Today America is the largest golf market by a long shot. Around half the world’s golf courses and players are thought to be in America, and the sport contributes around $70 billion to America’s economy according to a 2011 study. Golf is not unlike a first home or a college degree: it carries the allure of progress, of arrival in the middle class. Only a few years ago some golf gurus forecast that the sport would grow even more, as baby boomers retired and flocked to the fairways.

They were wrong. Last year around 25m people played golf, 18% fewer than did so in 2006, although the population grew by 6%. Although still played by men and women, including businesspeople hoping to bond over more than lunch, golf does not hold the same appeal for the young and minorities, groups that will determine its future health. In recent years more people have abandoned than taken up the game.

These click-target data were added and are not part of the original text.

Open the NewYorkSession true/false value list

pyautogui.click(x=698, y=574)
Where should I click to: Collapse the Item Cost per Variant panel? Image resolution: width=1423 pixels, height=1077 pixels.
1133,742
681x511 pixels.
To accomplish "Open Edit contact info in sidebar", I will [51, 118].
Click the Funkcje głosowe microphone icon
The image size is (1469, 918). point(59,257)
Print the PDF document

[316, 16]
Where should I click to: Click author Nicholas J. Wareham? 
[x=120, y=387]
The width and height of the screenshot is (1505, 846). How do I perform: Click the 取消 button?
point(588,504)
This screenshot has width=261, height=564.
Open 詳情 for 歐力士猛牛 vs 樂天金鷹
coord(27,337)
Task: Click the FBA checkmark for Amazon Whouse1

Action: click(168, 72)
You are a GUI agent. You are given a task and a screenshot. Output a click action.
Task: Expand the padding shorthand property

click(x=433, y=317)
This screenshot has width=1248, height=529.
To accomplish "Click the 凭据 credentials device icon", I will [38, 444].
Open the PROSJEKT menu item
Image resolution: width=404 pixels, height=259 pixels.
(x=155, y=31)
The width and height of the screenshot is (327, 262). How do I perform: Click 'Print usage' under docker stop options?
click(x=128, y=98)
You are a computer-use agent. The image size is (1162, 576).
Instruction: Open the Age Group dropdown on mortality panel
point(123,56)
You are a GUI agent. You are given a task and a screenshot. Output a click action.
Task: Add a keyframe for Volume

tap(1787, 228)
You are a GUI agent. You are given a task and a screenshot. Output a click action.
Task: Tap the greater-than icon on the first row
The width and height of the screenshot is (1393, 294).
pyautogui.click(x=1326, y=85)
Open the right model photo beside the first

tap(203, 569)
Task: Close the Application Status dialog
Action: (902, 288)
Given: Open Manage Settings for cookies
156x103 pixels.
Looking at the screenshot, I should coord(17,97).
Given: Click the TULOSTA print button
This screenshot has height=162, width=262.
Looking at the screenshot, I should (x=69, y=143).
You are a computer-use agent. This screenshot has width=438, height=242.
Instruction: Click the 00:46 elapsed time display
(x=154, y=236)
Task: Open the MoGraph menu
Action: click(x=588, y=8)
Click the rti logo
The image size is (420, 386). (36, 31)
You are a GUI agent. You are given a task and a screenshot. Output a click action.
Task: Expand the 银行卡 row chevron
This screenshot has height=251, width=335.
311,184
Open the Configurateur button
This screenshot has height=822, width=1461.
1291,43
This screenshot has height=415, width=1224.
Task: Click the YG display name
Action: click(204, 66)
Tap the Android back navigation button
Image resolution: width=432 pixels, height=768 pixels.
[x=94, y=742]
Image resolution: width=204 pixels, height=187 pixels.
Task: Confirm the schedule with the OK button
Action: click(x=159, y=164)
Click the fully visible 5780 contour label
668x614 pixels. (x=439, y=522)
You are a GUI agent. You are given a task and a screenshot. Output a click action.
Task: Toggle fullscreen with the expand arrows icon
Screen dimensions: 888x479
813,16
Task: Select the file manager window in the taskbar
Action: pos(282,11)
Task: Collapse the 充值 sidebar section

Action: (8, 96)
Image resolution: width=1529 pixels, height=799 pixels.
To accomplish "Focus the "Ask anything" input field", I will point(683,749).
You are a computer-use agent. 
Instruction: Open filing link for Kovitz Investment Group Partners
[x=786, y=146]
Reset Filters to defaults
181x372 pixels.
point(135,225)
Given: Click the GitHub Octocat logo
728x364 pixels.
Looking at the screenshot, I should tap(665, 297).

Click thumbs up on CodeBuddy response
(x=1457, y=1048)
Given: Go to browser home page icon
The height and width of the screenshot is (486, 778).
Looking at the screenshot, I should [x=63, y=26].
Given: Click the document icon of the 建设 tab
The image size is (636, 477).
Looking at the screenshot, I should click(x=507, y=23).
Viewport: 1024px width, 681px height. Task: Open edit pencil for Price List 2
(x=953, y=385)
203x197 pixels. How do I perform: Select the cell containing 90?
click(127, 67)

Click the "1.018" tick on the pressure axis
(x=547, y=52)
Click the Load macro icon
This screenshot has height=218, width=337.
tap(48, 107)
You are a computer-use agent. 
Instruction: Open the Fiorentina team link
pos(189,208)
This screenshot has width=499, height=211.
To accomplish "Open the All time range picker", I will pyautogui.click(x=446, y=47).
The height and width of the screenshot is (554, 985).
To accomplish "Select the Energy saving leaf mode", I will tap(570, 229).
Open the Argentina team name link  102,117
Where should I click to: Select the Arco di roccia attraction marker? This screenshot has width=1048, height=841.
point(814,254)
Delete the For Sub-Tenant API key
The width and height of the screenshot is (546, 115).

Emerald courses have not been the source of riches many anticipated. There are simply too many of them. Last year 160 of the country’s 14,600 18-hole equivalent golf facilities shut up shop, the eighth straight year of net closures, according to the National Golf Foundation, an industry group. Steve Skinner of Kemper Sports, a large golf-course operator, thinks it is going to take another ten years to level the imbalance between supply and demand. With only a handful of new courses scheduled for construction in America, architects are looking abroad to find work. ‘If golf-course architecture were a publicly traded stock, it would be a penny stock right now,’ says Brian Curley, an architect who spends much of his time designing courses in China.”